Kemudian rentetan perjalanan waktu abad 20 dunia mengalami perang dunia ke dua (WWII) tepatnya pada tahun 1943 Masehi sebuah pesawat sekutu membom bardir Bima lewat angkatan udaranya yang bertujuan untuk melumpuhkan Dai Nippon (Jepang) sehingga Masjid Sultan pun hancur terkena bom hingga puluhan tahun tidak terawat, kemudian aktifitas keagamaan masyarakat Bima di alihkan ke Masjid Besar (sigi naE) Al-Muwahiddin.
Tahun 1990 Masjid Sultan di pugar kembali oleh Hj. Siti Maryam R Salahuddin puteri dari Sultan Muhammad Salahuddin (1915-1951) pada tahun 1990 sejak beliau menjabat sebagai anggota DPR RI perwakilan Bima. Pemugaran itu sesuai dengan bentuk yang asli dari tahun sebelum di bom, dan sangat beruntung gambar sketsa Masjid ditemukan di perpustakaan pribadi keluarga Sultan sehingga memudahkan merekonstruksi kembali bangunan asli dari Masjid dan di beri nama Masjid Sultan Muhammad Salahuddin.

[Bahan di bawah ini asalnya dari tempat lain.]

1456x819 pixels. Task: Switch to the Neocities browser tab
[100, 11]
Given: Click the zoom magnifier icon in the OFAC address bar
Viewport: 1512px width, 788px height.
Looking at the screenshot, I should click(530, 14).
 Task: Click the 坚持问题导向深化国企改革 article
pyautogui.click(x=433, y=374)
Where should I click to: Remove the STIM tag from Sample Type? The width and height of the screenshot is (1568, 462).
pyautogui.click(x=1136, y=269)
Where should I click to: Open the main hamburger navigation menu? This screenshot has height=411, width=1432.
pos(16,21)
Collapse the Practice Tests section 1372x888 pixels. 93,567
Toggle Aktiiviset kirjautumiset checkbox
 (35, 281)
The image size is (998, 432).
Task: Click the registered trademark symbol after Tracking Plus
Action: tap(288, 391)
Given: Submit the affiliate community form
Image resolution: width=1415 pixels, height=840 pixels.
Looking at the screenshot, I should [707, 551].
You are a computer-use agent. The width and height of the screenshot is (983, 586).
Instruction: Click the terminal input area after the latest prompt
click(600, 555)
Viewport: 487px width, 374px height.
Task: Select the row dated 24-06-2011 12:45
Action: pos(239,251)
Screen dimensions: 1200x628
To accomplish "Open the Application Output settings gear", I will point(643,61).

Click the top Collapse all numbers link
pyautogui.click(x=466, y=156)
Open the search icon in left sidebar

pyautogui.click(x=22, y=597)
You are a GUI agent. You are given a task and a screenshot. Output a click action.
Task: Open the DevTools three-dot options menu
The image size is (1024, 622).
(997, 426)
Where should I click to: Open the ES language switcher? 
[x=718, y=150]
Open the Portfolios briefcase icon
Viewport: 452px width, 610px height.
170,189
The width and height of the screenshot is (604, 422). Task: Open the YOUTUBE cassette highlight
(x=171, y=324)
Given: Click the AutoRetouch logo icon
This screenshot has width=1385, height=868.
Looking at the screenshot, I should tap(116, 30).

Sekarang di masjid ini setiap harinya di isi oleh pengajian dan kegiatan TPA (Taman Pembelajaran Al-Qur`an) dan di sampingnya juga terdapat sekolah taman kanak-kanak luas lahan Masjid ini 60x60 meter. Di sebelah barat Masjid terdapat kompleks pemakaman Sultan beserta keluarga. Aktifitas di Masjid Sultan sejak dulu dan sekarang terus ramai oleh majelis ilmu. Setiap tahunnya hari-hari besar agama Islam seperti Maulid maupun hari raya lainnya biasanya di adakan seperti khitanan missal atau djikir bersama yang dihadiri oleh masyarakat Bima.